→ Task prompt
For this exercise, copy all the data exactly and include none of the pictures.

[Material to process Boundary: Start]

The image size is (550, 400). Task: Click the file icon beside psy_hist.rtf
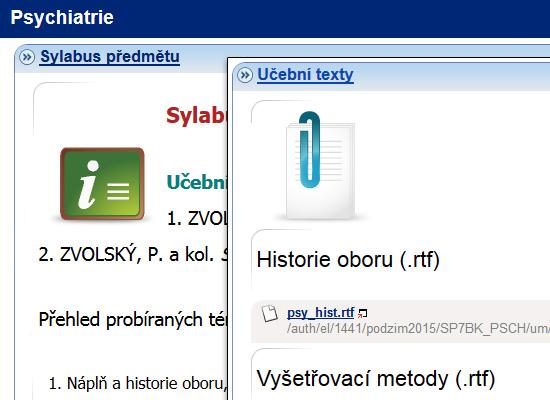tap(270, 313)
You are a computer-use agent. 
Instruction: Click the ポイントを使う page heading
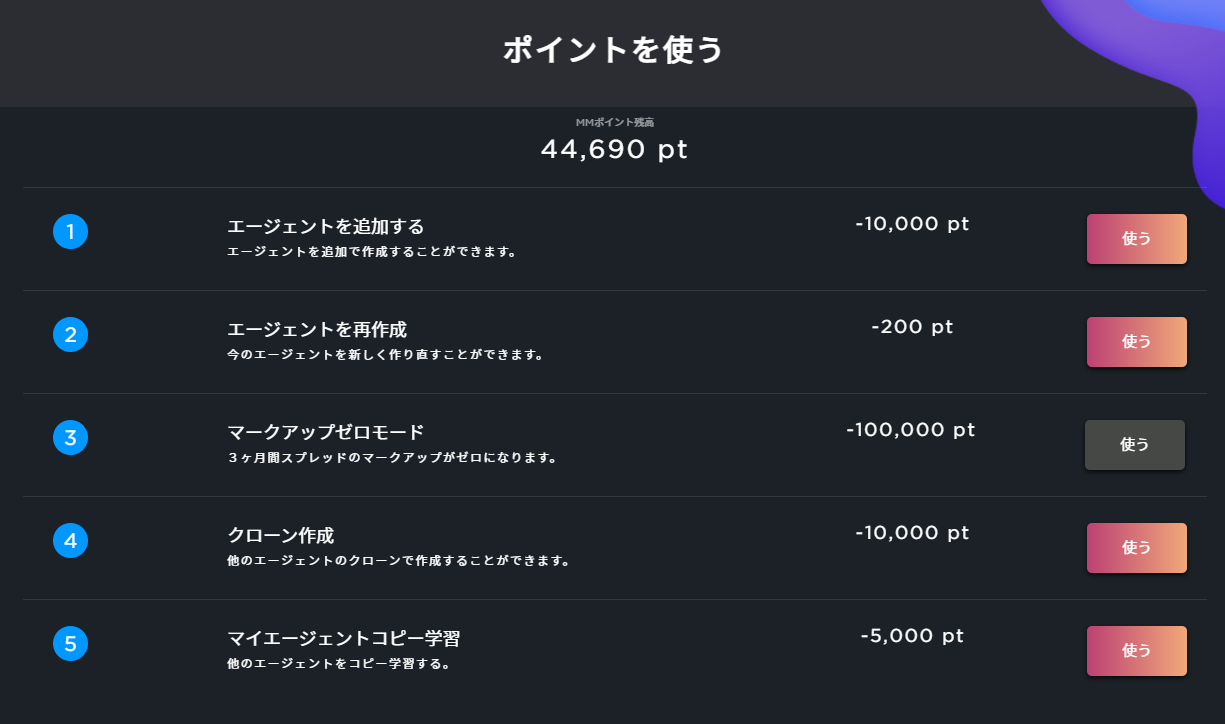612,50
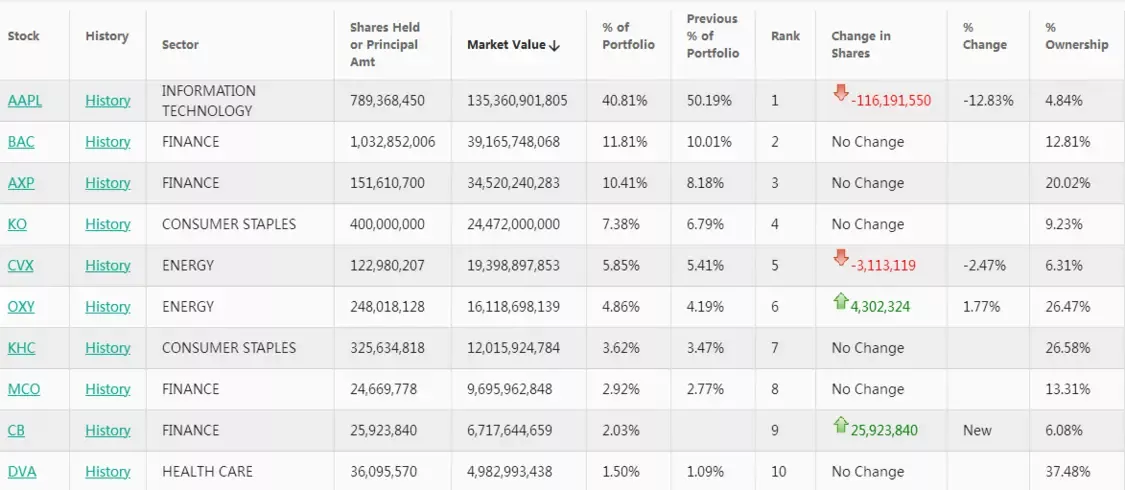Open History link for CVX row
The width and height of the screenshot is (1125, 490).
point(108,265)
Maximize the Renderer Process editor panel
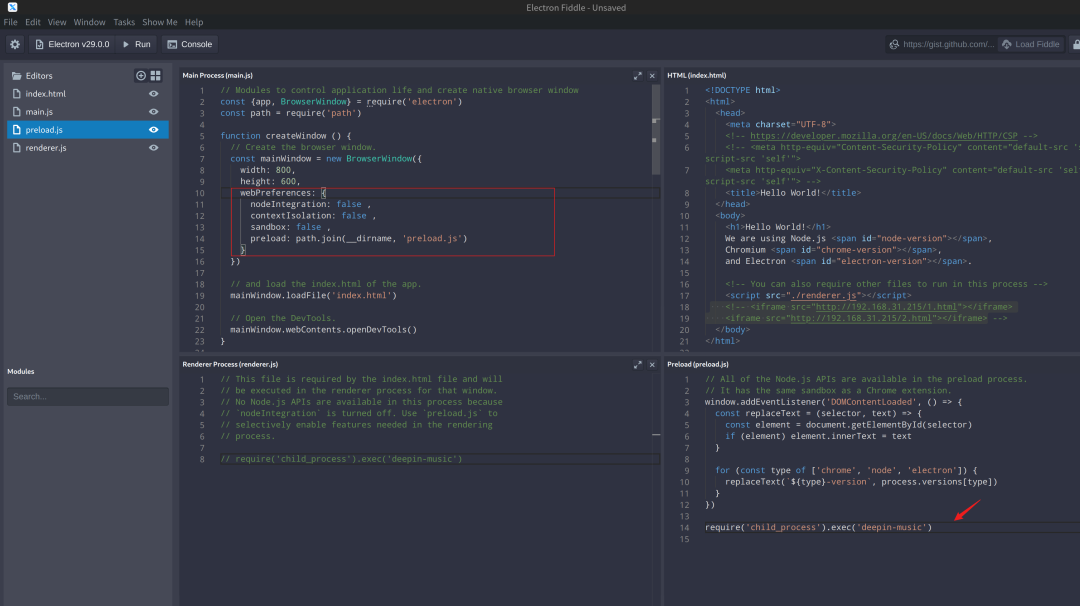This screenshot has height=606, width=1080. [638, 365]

[Material to process Boundary: End]

→ Output
The image size is (550, 400). Task: Click the file icon beside psy_hist.rtf
tap(270, 313)
You are a computer-use agent. 
Instruction: Click the ポイントを使う page heading
612,50
Open History link for CVX row
The width and height of the screenshot is (1125, 490).
point(108,265)
Maximize the Renderer Process editor panel
This screenshot has height=606, width=1080. [638, 365]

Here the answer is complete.